The chamber stated that agriculture and agro-processing, alongside manufacturing, infrastructure, energy, and human capital development, remain critical to unlocking sustainable growth and job creation in the coming year.
Speaking on the outlook for the 2026 budget, LCCI Director-General, Dr Chinyere Almona, noted that Nigeria is witnessing a gradual shift from macroeconomic stabilisation to growth acceleration.
She stated that this transition must be supported by decisive policy execution, particularly in sectors with high employment and productivity potential.
According to her, scaling irrigation systems, strengthening agro-value chains, and reducing power and logistics costs for manufacturers are essential steps towards boosting food production and industrial competitiveness.
“Agriculture remains a strategic sector for economic growth, food security, and employment. Scaling irrigation and agro-processing, while easing operational costs for producers, will significantly enhance productivity,” Almona said.

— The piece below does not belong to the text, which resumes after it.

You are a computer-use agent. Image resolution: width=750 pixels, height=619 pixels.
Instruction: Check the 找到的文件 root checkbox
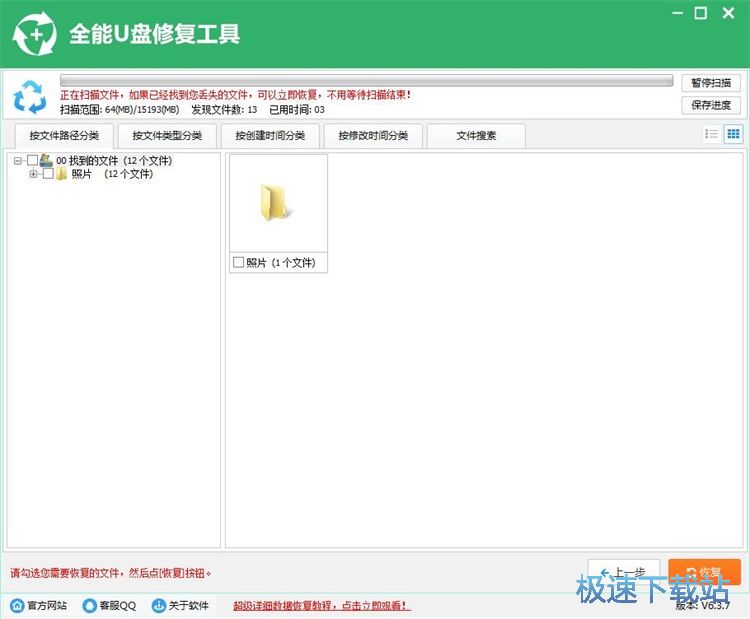33,160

She added that the 2026 budget shows encouraging signs, especially with capital expenditure accounting for a substantial share of total spending.
However, she cautioned that the rising cost of debt servicing, estimated at ₦15.52 trillion, could limit the government’s ability to invest meaningfully in growth-oriented sectors.
While commending the early presentation of the budget, Almona stressed the need for stricter borrowing practices, improved revenue mobilisation, and stronger public-private partnerships to support infrastructure development and agricultural expansion.
Regardingenergy, she noted that resolving challenges around crude oil supply, refinery operations, and regulatory efficiency would be critical to sustaining industrial growth.
She also warned that persistent issues such as oil theft, weak infrastructure, and fluctuating global prices could undermine revenue projections.
The LCCI further highlighted concerns around the budget’s oil production and price assumptions, describing them as ambitious given current output levels and global market conditions.
According to the chamber, achieving these targets will require improved security, stronger investment inflows, and effective sector reforms.
Almona also pointed to the need for better coordination in budget implementation, noting that overlapping fiscal cycles could affect transparency and execution efficiency.